Por un lado está el eustrés, una forma de estrés funcional de corto plazo que puede elevar la concentración, aumentar el estado de alerta y ayudar a enfrentar desafíos puntuales. En ambientes de tecnología, ese tipo de respuesta puede aparecer, por ejemplo, cuando un equipo debe resolver una contingencia crítica o responder a una caída inesperada de un servicio. Superada la situación, la presión disminuye y suele dejar una sensación de logro o impulso.

Pero existe también el distrés, que aparece cuando la presión deja de ser puntual y se vuelve constante o inmanejable. A diferencia del eustrés, no se resuelve con rapidez, sino que se acumula. En la práctica, puede traducirse en fatiga, dolores de cabeza, alteraciones del sueño, dificultades de concentración, deterioro en la toma de decisiones, ansiedad, irritabilidad o agotamiento profesional.

Ese es, precisamente, el tipo de estrés que hoy preocupa más en el sector tecnológico. Colombia avanza en capacidades digitales, formación y adopción de inteligencia artificial; de hecho, MinCiencias destacó que el país alcanzó el puntaje máximo en demanda de cursos de IA, con inscripciones casi cinco veces por encima del promedio regional. Pero esa aceleración también eleva la exigencia sobre quienes deben aprender nuevas herramientas, integrarlas a los procesos y responder a una operación crítica sin detenerse.
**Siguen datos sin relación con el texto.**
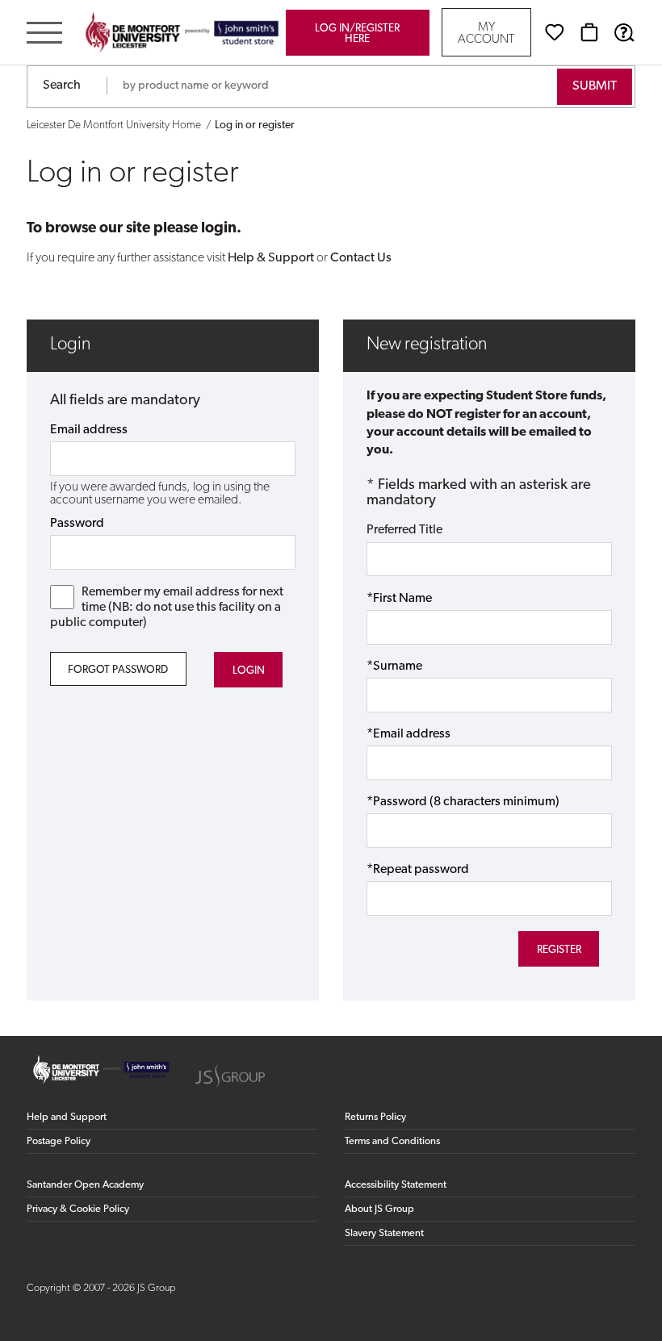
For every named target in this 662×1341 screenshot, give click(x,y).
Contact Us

Para ManageEngine, esa presión debe atenderse en dos frentes: uno reactivo, para los momentos en los que el estrés se dispara, y otro proactivo, para evitar que la carga acumulada termine convirtiéndose en burnout.

En la gestión reactiva, el objetivo es interrumpir la respuesta de “lucha o huida” que se activa cuando la presión escala demasiado. En esos momentos, medidas sencillas pueden ayudar a bajar la intensidad: respiración profunda para activar el sistema de descanso del cuerpo, pausas breves, caminatas cortas o estiramientos para reducir la tensión física, y ejercicios de vaciado mental para ordenar preocupaciones e identificar qué está bajo control y qué no.

Sin embargo, la compañía advierte que manejar bien una crisis puntual no basta si el entorno de trabajo sigue acumulando tensión. Por eso pone el foco en la gestión proactiva del estrés, es decir, en la construcción de hábitos que fortalezcan la resiliencia antes de que la presión desborde a las personas y a los equipos.

Uno de esos factores es el sueño. La privación crónica de descanso puede hacer que todo se perciba como más amenazante y reducir la capacidad de respuesta ante problemas complejos. Dormir entre siete y nueve horas por noche, o al menos mantener horarios consistentes para acostarse y levantarse, puede ayudar a disminuir el nivel base de estrés.

Otro componente central es el ejercicio físico, señalado por los expertos como una de las herramientas más eficaces para reducir el cortisol y favorecer neurotransmisores asociados al bienestar, como la serotonina y la dopamina. La recomendación es sostener actividad física moderada de manera regular, con metas alcanzables y consistentes, más que con rutinas intensas difíciles de mantener.

A eso se suma el apoyo social. En entornos laborales de alta exigencia, contar con personas de confianza con quienes hablar puede funcionar como amortiguador frente al estrés crónico. No se trata de construir una red extensa, sino de tener vínculos que permitan compartir la carga emocional cuando la presión se acumula.

“El estrés no va a desaparecer, especialmente en el mundo de la tecnología. El ritmo del cambio y el costo de los errores lo garantizan. El verdadero problema no es el estrés en sí, sino si este controla tu respuesta o simplemente la informa”, señaló Wilson Calderón, Director Técnico de ManageEngine para Latinoamérica.

Más allá del bienestar individual, la discusión empieza a adquirir relevancia estratégica para las organizaciones. En un escenario donde Colombia fortalece su soberanía digital, reduce tiempos de respuesta ante incidentes y acelera su posicionamiento en inteligencia artificial, la sostenibilidad de los equipos también se vuelve parte de la conversación tecnológica. En otras palabras, la tecnología avanza, pero también sube la presión sobre las personas que la sostienen. Y en ese escenario, gestionar el estrés ya no es solo un asunto de bienestar: empieza a convertirse en una condición para trabajar de forma sostenible en el corazón de la transformación digital.